Problem details
This exercise calls for printing every record exactly once more.

[Collected data]

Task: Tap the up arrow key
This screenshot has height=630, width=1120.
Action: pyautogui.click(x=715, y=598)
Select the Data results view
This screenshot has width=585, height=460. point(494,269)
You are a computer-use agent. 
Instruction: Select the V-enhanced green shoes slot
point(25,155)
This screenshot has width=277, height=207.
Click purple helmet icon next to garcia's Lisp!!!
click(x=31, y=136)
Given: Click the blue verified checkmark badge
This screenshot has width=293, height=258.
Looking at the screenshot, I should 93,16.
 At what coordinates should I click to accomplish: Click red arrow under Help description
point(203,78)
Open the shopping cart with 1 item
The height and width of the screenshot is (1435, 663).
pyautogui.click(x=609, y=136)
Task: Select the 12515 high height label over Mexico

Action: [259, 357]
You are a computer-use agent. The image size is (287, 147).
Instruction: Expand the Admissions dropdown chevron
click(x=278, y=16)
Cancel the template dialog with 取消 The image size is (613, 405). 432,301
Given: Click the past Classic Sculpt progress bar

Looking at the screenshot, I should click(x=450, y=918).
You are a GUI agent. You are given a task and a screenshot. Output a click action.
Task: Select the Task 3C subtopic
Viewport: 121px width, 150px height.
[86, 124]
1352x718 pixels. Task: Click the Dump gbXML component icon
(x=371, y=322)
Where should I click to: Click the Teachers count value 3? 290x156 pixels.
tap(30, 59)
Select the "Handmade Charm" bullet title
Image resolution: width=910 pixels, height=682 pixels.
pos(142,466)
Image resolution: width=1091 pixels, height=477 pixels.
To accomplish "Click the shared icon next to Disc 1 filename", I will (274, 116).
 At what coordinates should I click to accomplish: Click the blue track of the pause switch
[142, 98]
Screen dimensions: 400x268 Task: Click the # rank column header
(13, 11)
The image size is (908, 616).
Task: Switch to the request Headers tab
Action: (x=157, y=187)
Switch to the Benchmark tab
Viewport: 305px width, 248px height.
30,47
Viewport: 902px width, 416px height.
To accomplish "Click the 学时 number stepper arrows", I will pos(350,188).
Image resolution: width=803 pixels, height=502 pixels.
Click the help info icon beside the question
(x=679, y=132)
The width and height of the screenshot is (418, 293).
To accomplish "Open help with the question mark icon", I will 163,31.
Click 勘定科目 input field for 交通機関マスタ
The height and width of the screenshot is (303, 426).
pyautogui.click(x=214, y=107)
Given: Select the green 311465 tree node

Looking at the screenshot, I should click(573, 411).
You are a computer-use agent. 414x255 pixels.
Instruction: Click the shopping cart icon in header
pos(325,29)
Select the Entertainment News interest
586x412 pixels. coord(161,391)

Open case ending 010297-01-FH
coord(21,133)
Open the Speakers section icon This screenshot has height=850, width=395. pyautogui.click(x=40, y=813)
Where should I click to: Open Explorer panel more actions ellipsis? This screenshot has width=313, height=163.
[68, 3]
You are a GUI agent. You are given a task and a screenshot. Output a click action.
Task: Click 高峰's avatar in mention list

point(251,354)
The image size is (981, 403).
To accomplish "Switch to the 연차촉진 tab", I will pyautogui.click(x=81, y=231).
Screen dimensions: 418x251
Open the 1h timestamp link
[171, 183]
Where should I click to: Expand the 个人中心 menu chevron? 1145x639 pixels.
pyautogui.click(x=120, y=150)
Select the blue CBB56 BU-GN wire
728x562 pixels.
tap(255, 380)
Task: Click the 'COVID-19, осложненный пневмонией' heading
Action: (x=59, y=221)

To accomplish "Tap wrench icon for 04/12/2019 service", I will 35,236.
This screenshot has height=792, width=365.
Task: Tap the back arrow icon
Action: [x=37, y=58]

Response area
Task: Tap the up arrow key
This screenshot has height=630, width=1120.
Action: pyautogui.click(x=715, y=598)
Select the Data results view
This screenshot has width=585, height=460. point(494,269)
You are a computer-use agent. 
Instruction: Select the V-enhanced green shoes slot
point(25,155)
This screenshot has width=277, height=207.
Click purple helmet icon next to garcia's Lisp!!!
click(x=31, y=136)
Given: Click the blue verified checkmark badge
This screenshot has width=293, height=258.
Looking at the screenshot, I should 93,16.
 At what coordinates should I click to accomplish: Click red arrow under Help description
point(203,78)
Open the shopping cart with 1 item
The height and width of the screenshot is (1435, 663).
pyautogui.click(x=609, y=136)
Task: Select the 12515 high height label over Mexico

Action: [259, 357]
You are a computer-use agent. The image size is (287, 147).
Instruction: Expand the Admissions dropdown chevron
click(x=278, y=16)
Cancel the template dialog with 取消 The image size is (613, 405). 432,301
Given: Click the past Classic Sculpt progress bar

Looking at the screenshot, I should click(x=450, y=918).
You are a GUI agent. You are given a task and a screenshot. Output a click action.
Task: Select the Task 3C subtopic
Viewport: 121px width, 150px height.
[86, 124]
1352x718 pixels. Task: Click the Dump gbXML component icon
(x=371, y=322)
Where should I click to: Click the Teachers count value 3? 290x156 pixels.
tap(30, 59)
Select the "Handmade Charm" bullet title
Image resolution: width=910 pixels, height=682 pixels.
pos(142,466)
Image resolution: width=1091 pixels, height=477 pixels.
To accomplish "Click the shared icon next to Disc 1 filename", I will (274, 116).
 At what coordinates should I click to accomplish: Click the blue track of the pause switch
[142, 98]
Screen dimensions: 400x268 Task: Click the # rank column header
(13, 11)
The image size is (908, 616).
Task: Switch to the request Headers tab
Action: (x=157, y=187)
Switch to the Benchmark tab
Viewport: 305px width, 248px height.
30,47
Viewport: 902px width, 416px height.
To accomplish "Click the 学时 number stepper arrows", I will pos(350,188).
Image resolution: width=803 pixels, height=502 pixels.
Click the help info icon beside the question
(x=679, y=132)
The width and height of the screenshot is (418, 293).
To accomplish "Open help with the question mark icon", I will 163,31.
Click 勘定科目 input field for 交通機関マスタ
The height and width of the screenshot is (303, 426).
pyautogui.click(x=214, y=107)
Given: Select the green 311465 tree node

Looking at the screenshot, I should click(573, 411).
You are a computer-use agent. 414x255 pixels.
Instruction: Click the shopping cart icon in header
pos(325,29)
Select the Entertainment News interest
586x412 pixels. coord(161,391)

Open case ending 010297-01-FH
coord(21,133)
Open the Speakers section icon This screenshot has height=850, width=395. pyautogui.click(x=40, y=813)
Where should I click to: Open Explorer panel more actions ellipsis? This screenshot has width=313, height=163.
[68, 3]
You are a GUI agent. You are given a task and a screenshot. Output a click action.
Task: Click 高峰's avatar in mention list

point(251,354)
The image size is (981, 403).
To accomplish "Switch to the 연차촉진 tab", I will pyautogui.click(x=81, y=231).
Screen dimensions: 418x251
Open the 1h timestamp link
[171, 183]
Where should I click to: Expand the 个人中心 menu chevron? 1145x639 pixels.
pyautogui.click(x=120, y=150)
Select the blue CBB56 BU-GN wire
728x562 pixels.
tap(255, 380)
Task: Click the 'COVID-19, осложненный пневмонией' heading
Action: (x=59, y=221)

To accomplish "Tap wrench icon for 04/12/2019 service", I will 35,236.
This screenshot has height=792, width=365.
Task: Tap the back arrow icon
Action: [x=37, y=58]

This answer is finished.